Entries on where items appear

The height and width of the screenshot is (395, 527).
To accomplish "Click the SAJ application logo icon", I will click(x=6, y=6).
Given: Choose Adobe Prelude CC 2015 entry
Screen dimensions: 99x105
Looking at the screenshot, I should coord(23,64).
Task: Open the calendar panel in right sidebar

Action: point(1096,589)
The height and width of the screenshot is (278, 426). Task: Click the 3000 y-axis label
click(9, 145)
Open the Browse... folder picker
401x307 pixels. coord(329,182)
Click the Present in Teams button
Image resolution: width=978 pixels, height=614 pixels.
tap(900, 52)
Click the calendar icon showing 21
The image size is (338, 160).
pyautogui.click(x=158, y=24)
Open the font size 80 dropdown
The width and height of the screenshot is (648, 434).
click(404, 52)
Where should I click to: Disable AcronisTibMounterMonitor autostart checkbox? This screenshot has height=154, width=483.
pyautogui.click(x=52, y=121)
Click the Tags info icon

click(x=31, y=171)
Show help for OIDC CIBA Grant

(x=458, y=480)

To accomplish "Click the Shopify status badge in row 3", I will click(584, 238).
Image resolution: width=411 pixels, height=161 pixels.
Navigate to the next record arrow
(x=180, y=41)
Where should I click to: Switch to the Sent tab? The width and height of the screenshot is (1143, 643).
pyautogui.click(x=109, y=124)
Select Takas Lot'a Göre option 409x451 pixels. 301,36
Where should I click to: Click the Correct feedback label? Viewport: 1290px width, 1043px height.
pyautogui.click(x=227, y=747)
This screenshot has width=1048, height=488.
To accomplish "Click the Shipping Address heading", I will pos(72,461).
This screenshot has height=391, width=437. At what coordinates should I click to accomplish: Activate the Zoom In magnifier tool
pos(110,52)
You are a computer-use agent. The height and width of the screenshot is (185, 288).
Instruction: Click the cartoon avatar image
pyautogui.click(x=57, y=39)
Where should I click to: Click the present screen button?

Given task
Reproduce every entry above verbatim, preserving each line without alteration.

Result for this task
The height and width of the screenshot is (395, 527).
To accomplish "Click the SAJ application logo icon", I will click(x=6, y=6).
Given: Choose Adobe Prelude CC 2015 entry
Screen dimensions: 99x105
Looking at the screenshot, I should coord(23,64).
Task: Open the calendar panel in right sidebar

Action: point(1096,589)
The height and width of the screenshot is (278, 426). Task: Click the 3000 y-axis label
click(9, 145)
Open the Browse... folder picker
401x307 pixels. coord(329,182)
Click the Present in Teams button
Image resolution: width=978 pixels, height=614 pixels.
tap(900, 52)
Click the calendar icon showing 21
The image size is (338, 160).
pyautogui.click(x=158, y=24)
Open the font size 80 dropdown
The width and height of the screenshot is (648, 434).
click(404, 52)
Where should I click to: Disable AcronisTibMounterMonitor autostart checkbox? This screenshot has height=154, width=483.
pyautogui.click(x=52, y=121)
Click the Tags info icon

click(x=31, y=171)
Show help for OIDC CIBA Grant

(x=458, y=480)

To accomplish "Click the Shopify status badge in row 3", I will click(584, 238).
Image resolution: width=411 pixels, height=161 pixels.
Navigate to the next record arrow
(x=180, y=41)
Where should I click to: Switch to the Sent tab? The width and height of the screenshot is (1143, 643).
pyautogui.click(x=109, y=124)
Select Takas Lot'a Göre option 409x451 pixels. 301,36
Where should I click to: Click the Correct feedback label? Viewport: 1290px width, 1043px height.
pyautogui.click(x=227, y=747)
This screenshot has width=1048, height=488.
To accomplish "Click the Shipping Address heading", I will pos(72,461).
This screenshot has height=391, width=437. At what coordinates should I click to accomplish: Activate the Zoom In magnifier tool
pos(110,52)
You are a computer-use agent. The height and width of the screenshot is (185, 288).
Instruction: Click the cartoon avatar image
pyautogui.click(x=57, y=39)
Where should I click to: Click the present screen button?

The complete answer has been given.